**Task to complete:**
Please express the material below as a Markdown table with the columns No. and Line, one row per line, skipping blank lines.

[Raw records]
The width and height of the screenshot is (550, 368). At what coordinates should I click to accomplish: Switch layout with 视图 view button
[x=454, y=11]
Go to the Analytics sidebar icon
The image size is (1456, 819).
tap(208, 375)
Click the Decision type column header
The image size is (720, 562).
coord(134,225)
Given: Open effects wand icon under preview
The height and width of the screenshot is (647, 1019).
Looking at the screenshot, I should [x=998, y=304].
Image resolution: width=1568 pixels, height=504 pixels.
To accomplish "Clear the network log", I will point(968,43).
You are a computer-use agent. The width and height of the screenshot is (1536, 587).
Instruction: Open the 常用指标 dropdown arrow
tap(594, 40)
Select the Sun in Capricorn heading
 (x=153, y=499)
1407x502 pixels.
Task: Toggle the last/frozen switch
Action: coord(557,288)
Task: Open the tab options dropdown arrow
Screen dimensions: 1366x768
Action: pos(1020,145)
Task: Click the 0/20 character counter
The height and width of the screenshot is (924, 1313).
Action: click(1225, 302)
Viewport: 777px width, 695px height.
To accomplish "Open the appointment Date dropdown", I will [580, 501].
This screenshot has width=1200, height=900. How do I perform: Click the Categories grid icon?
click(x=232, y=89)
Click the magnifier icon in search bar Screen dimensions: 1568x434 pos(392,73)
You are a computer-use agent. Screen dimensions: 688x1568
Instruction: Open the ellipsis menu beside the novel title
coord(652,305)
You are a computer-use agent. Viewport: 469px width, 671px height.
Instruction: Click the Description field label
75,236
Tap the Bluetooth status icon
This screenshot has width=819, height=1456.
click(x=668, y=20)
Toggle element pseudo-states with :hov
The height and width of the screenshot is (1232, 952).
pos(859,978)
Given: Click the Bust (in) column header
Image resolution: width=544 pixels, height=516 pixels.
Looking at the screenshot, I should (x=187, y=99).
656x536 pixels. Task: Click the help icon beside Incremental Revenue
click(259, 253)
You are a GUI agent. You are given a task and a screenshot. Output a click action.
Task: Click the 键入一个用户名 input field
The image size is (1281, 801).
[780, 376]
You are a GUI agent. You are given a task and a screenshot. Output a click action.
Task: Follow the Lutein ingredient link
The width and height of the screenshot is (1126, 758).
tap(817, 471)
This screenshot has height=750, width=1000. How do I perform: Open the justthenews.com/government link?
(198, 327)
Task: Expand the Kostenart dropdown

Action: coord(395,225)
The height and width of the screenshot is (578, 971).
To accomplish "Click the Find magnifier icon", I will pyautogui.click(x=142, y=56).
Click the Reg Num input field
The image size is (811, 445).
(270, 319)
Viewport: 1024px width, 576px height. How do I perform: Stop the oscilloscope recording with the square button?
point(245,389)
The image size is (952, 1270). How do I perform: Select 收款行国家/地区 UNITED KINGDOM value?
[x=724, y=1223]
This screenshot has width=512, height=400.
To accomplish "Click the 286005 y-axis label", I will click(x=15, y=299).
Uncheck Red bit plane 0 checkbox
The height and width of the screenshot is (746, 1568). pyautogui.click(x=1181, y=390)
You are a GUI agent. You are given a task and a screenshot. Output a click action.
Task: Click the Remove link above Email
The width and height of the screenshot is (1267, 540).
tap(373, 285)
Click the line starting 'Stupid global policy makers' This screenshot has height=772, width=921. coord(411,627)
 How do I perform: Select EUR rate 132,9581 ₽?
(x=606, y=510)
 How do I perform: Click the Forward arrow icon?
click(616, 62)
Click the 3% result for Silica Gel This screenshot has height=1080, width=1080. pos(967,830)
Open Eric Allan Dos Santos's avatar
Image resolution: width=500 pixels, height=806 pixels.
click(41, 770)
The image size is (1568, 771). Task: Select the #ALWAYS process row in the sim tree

**Expected answer:**
| No. | Line |
|---|---|
| 1 | The width and height of the screenshot is (550, 368). At what coordinates should I click to accomplish: Switch layout with 视图 view button |
| 2 | [x=454, y=11] |
| 3 | Go to the Analytics sidebar icon |
| 4 | The image size is (1456, 819). |
| 5 | tap(208, 375) |
| 6 | Click the Decision type column header |
| 7 | The image size is (720, 562). |
| 8 | coord(134,225) |
| 9 | Given: Open effects wand icon under preview |
| 10 | The height and width of the screenshot is (647, 1019). |
| 11 | Looking at the screenshot, I should [x=998, y=304]. |
| 12 | Image resolution: width=1568 pixels, height=504 pixels. |
| 13 | To accomplish "Clear the network log", I will point(968,43). |
| 14 | You are a computer-use agent. The width and height of the screenshot is (1536, 587). |
| 15 | Instruction: Open the 常用指标 dropdown arrow |
| 16 | tap(594, 40) |
| 17 | Select the Sun in Capricorn heading |
| 18 |  (x=153, y=499) |
| 19 | 1407x502 pixels. |
| 20 | Task: Toggle the last/frozen switch |
| 21 | Action: coord(557,288) |
| 22 | Task: Open the tab options dropdown arrow |
| 23 | Screen dimensions: 1366x768 |
| 24 | Action: pos(1020,145) |
| 25 | Task: Click the 0/20 character counter |
| 26 | The height and width of the screenshot is (924, 1313). |
| 27 | Action: click(1225, 302) |
| 28 | Viewport: 777px width, 695px height. |
| 29 | To accomplish "Open the appointment Date dropdown", I will [580, 501]. |
| 30 | This screenshot has width=1200, height=900. How do I perform: Click the Categories grid icon? |
| 31 | click(x=232, y=89) |
| 32 | Click the magnifier icon in search bar Screen dimensions: 1568x434 pos(392,73) |
| 33 | You are a computer-use agent. Screen dimensions: 688x1568 |
| 34 | Instruction: Open the ellipsis menu beside the novel title |
| 35 | coord(652,305) |
| 36 | You are a computer-use agent. Viewport: 469px width, 671px height. |
| 37 | Instruction: Click the Description field label |
| 38 | 75,236 |
| 39 | Tap the Bluetooth status icon |
| 40 | This screenshot has width=819, height=1456. |
| 41 | click(x=668, y=20) |
| 42 | Toggle element pseudo-states with :hov |
| 43 | The height and width of the screenshot is (1232, 952). |
| 44 | pos(859,978) |
| 45 | Given: Click the Bust (in) column header |
| 46 | Image resolution: width=544 pixels, height=516 pixels. |
| 47 | Looking at the screenshot, I should (x=187, y=99). |
| 48 | 656x536 pixels. Task: Click the help icon beside Incremental Revenue |
| 49 | click(259, 253) |
| 50 | You are a GUI agent. You are given a task and a screenshot. Output a click action. |
| 51 | Task: Click the 键入一个用户名 input field |
| 52 | The image size is (1281, 801). |
| 53 | [780, 376] |
| 54 | You are a GUI agent. You are given a task and a screenshot. Output a click action. |
| 55 | Task: Follow the Lutein ingredient link |
| 56 | The width and height of the screenshot is (1126, 758). |
| 57 | tap(817, 471) |
| 58 | This screenshot has height=750, width=1000. How do I perform: Open the justthenews.com/government link? |
| 59 | (198, 327) |
| 60 | Task: Expand the Kostenart dropdown |
| 61 | Action: coord(395,225) |
| 62 | The height and width of the screenshot is (578, 971). |
| 63 | To accomplish "Click the Find magnifier icon", I will pyautogui.click(x=142, y=56). |
| 64 | Click the Reg Num input field |
| 65 | The image size is (811, 445). |
| 66 | (270, 319) |
| 67 | Viewport: 1024px width, 576px height. How do I perform: Stop the oscilloscope recording with the square button? |
| 68 | point(245,389) |
| 69 | The image size is (952, 1270). How do I perform: Select 收款行国家/地区 UNITED KINGDOM value? |
| 70 | [x=724, y=1223] |
| 71 | This screenshot has width=512, height=400. |
| 72 | To accomplish "Click the 286005 y-axis label", I will click(x=15, y=299). |
| 73 | Uncheck Red bit plane 0 checkbox |
| 74 | The height and width of the screenshot is (746, 1568). pyautogui.click(x=1181, y=390) |
| 75 | You are a GUI agent. You are given a task and a screenshot. Output a click action. |
| 76 | Task: Click the Remove link above Email |
| 77 | The width and height of the screenshot is (1267, 540). |
| 78 | tap(373, 285) |
| 79 | Click the line starting 'Stupid global policy makers' This screenshot has height=772, width=921. coord(411,627) |
| 80 |  How do I perform: Select EUR rate 132,9581 ₽? |
| 81 | (x=606, y=510) |
| 82 |  How do I perform: Click the Forward arrow icon? |
| 83 | click(616, 62) |
| 84 | Click the 3% result for Silica Gel This screenshot has height=1080, width=1080. pos(967,830) |
| 85 | Open Eric Allan Dos Santos's avatar |
| 86 | Image resolution: width=500 pixels, height=806 pixels. |
| 87 | click(41, 770) |
| 88 | The image size is (1568, 771). Task: Select the #ALWAYS process row in the sim tree |